The Altus RD-M310 will do up to 9-speed, great all-rounder.


----------



## katonda (25 Apr 2020)

Hi again, 

I successfully installed the rear derailleur yesterday, but I couldn't figure out how to do it without breaking the chain or removing the derailleur's metal plate. I opted for the latter, which the instructions explicitly told me not to. I assume that people usually break/replace the chain?

I've also ordered some replacement cables, but those will take a bit longer to arrive. 

Thanks to all for your support. My GF is happy.


----------



## Rickshaw Phil (25 Apr 2020)

Yes, breaking the chain (or fitting a new one) would be the usual. What you've done works just as well and shouldn't cause any problems as long as the parts go back together exactly the same way. The biggest danger if you've taken the pulley wheels out is inadvertently swapping them over. They look the same but are subtly different.


----------



## katonda (9 May 2020)

Hi again,

So the new cables arrived from China yesterday. Clipped them to size and the gears are working much smoother now.

However, I am having an issue with the rear shifter. When the chain goes on the bigger gears (closer to the spokes - not sure if this is shifting up or down) the derailleur starts to tap on the spokes on the second to last gear and gets caught in the spokes on the last. This is what I think led to my girlfriend's first accident. I tried various combinations of adjustments to the derailleur, even tried placing the washers of the wheels on the inside of the frame to create more of a gap. Nothing seemed to work. So I'm thinking that the derailleur hanger might be the problem. What do you think? Could it have been bent somehow? If I need to replace it, will any do or are there different kinds?

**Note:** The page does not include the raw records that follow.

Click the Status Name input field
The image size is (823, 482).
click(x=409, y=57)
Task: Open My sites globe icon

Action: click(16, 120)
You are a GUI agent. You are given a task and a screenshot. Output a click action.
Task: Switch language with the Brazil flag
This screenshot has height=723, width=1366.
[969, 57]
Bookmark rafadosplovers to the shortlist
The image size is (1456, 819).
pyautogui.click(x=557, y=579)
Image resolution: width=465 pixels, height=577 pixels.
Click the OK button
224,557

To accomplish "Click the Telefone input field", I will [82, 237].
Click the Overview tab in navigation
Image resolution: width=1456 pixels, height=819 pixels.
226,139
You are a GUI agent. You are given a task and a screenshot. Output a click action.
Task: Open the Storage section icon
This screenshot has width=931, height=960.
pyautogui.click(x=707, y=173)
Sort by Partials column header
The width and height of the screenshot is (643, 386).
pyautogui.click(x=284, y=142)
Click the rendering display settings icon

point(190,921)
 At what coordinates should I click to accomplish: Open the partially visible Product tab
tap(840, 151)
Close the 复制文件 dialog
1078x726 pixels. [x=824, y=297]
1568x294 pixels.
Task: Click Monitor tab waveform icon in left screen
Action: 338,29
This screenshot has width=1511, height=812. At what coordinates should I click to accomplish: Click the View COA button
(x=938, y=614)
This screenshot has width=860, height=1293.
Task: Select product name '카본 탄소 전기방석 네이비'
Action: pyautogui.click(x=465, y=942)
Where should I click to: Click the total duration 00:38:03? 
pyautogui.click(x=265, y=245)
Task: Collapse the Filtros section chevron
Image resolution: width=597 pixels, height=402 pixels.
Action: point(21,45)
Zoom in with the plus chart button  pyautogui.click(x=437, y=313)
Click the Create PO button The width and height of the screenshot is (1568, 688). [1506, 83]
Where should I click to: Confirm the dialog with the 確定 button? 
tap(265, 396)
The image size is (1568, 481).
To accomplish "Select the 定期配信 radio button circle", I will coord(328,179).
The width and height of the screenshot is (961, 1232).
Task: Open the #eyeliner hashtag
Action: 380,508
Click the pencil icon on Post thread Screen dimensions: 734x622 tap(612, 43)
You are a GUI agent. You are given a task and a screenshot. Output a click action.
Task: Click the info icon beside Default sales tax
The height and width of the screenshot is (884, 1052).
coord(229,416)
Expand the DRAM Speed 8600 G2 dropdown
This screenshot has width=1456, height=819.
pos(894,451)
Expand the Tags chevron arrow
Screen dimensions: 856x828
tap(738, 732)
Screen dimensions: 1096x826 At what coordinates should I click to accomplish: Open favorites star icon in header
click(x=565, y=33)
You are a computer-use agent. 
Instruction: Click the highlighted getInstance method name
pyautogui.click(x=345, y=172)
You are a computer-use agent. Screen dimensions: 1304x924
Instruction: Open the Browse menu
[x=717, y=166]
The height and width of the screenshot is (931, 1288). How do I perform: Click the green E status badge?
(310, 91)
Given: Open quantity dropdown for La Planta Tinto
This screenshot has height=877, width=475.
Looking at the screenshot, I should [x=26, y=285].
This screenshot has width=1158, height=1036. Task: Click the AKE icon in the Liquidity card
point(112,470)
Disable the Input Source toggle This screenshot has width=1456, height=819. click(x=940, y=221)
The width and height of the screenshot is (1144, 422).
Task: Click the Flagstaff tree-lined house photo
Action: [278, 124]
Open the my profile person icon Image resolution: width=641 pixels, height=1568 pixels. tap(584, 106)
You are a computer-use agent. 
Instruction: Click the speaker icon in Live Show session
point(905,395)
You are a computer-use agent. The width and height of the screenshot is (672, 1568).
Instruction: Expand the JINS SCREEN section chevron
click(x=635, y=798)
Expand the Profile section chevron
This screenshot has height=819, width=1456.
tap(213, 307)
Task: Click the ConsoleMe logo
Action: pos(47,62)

Sorry, my fingers were greasy and the sunlight was very bright when I took the shots.

Edit: Yup, judging by pictures from other bikes, I'd say it's bent. There are also a lot of different shapes to the derailleur hangers from what I can tell... does anyone know which one I need from the pictures alone?


----------



## Rickshaw Phil (10 May 2020)

Yes, it looks pretty certain that the hanger is bent. They are designed to bend/break easily in the event of taking a knock to save the frame from damage. The downside of this is that usually only very minor straightening can be done without them breaking.

As you've already gathered, there are more than a hundred different styles of hanger. From the photo I _think_ that this is the one you need: https://www.sjscycles.co.uk/gear-sp...ropout-for-7005-alloy-touring-trekking-frame/ but I can't be 100% sure. This is one occasion where you could really do with a bike shop to look at it and advise. Not easy in the current state of affairs I know.


----------



## katonda (10 May 2020)

Rickshaw Phil said:


> Yes, it looks pretty certain that the hanger is bent. They are designed to bend/break easily in the event of taking a knock to save the frame from damage. The downside of this is that usually only very minor straightening can be done without them breaking.
> 
> As you've already gathered, there are more than a hundred different styles of hanger. From the photo I _think_ that this is the one you need: https://www.sjscycles.co.uk/gear-sp...ropout-for-7005-alloy-touring-trekking-frame/ but I can't be 100% sure. This is one occasion where you could really do with a bike shop to look at it and advise. Not easy in the current state of affairs I know.



Thanks again Phil!

Yes, that does indeed look like the one I need. I took the time to take it off and take some additional shots. The paper is marked such that one square is 5x5mm.


----------